*Document excerpt*.
## begin
Rivals such as Peugeot and Fiat Chrysler have been pushing ahead with plans to share costs and designs while the two biggest carmakers, Volkswagen and Toyota, already operate as single units.
Renault is also on course to receive five billion euros ($5.5bn) in French state aid although the government wants it to keep car manufacturing in France in return.
Under their new plan, the alliance aims to make savings by sharing production in a so-called leader-follower system, with one company leading for a certain type of vehicle and geography with the others piggy-backing on the designs and manufacturing.
Senard said that would help cut costs, with joint savings on future compact sports-utility vehicles (SUVs) coming to 2bn euros ($2.2bn).
In Brazil, for example, the new approach means the alliance will go from making six models on four platforms – or underlying vehicle architectures – to seven models on one platform.
A tighter design and development process at the alliance, whose best-known cars include the Renault Clio compact hatchback, the Nissan Rogue crossover SUV and the Mitsubishi Outlander SUV, would reduce it total number of models by 20 per cent by 2025 from well over 80 now.
Some analysts pointed to potential problems, however, saying the three companies remained locked in a partnership while some larger rivals were not constrained by structural limitations.
“The way this plan has been designed is to avoid stepping on each others’ toes, but there could be some efficiency losses, as there are boundaries they have to respect,” said Chris Richter, senior research analyst at brokerage CLSA.
Renault, Nissan and junior partner Mitsubishi, which joined the alliance in 2016, have clashed previously due to differences in corporate cultures and opposing views over structures.
Renault owns 43pc of Nissan while it has 15pc of the French carmaker but no voting rights. Nissan has resisted proposals for a full-blown merger as executives felt Renault was not paying its fair share for the engineering work it did in Japan.
Renault and Nissan, which is set to post a net loss in its latest fiscal year, are now hoping to get ahead of rivals in areas like electric vehicles.
They said they aimed to produce nearly half of their vehicles under the leader-follower approach by 2025 and cut investment for those models by up to 40pc.
Nissan will take the lead in Japan, China and North America, Renault will be the reference for Europe, Russia, South America and North Africa while Mitsubishi will lead in Southeast Asia and Oceania, the companies said.
## end
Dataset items
## begin
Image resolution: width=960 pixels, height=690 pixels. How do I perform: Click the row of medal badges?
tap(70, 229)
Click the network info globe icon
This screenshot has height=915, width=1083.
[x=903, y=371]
## end
*Set exercise A*.
Answer these questions about the passage on the carmaker alliance.
(i) How much French state aid is Renault on course to receive?
(ii) In what year did Mitsubishi join the alliance?
(iii) Which regions will Mitsubishi lead under the new plan?
*Set exercise B*.
Render the dataset items as a JSON list of strings, with one string for each line and no blank lines.

*Task solution A*.
(i) Five billion euros ($5.5bn).
(ii) 2016.
(iii) Southeast Asia and Oceania.

*Task solution B*.
[
  "Image resolution: width=960 pixels, height=690 pixels. How do I perform: Click the row of medal badges?",
  "tap(70, 229)",
  "Click the network info globe icon",
  "This screenshot has height=915, width=1083.",
  "[x=903, y=371]"
]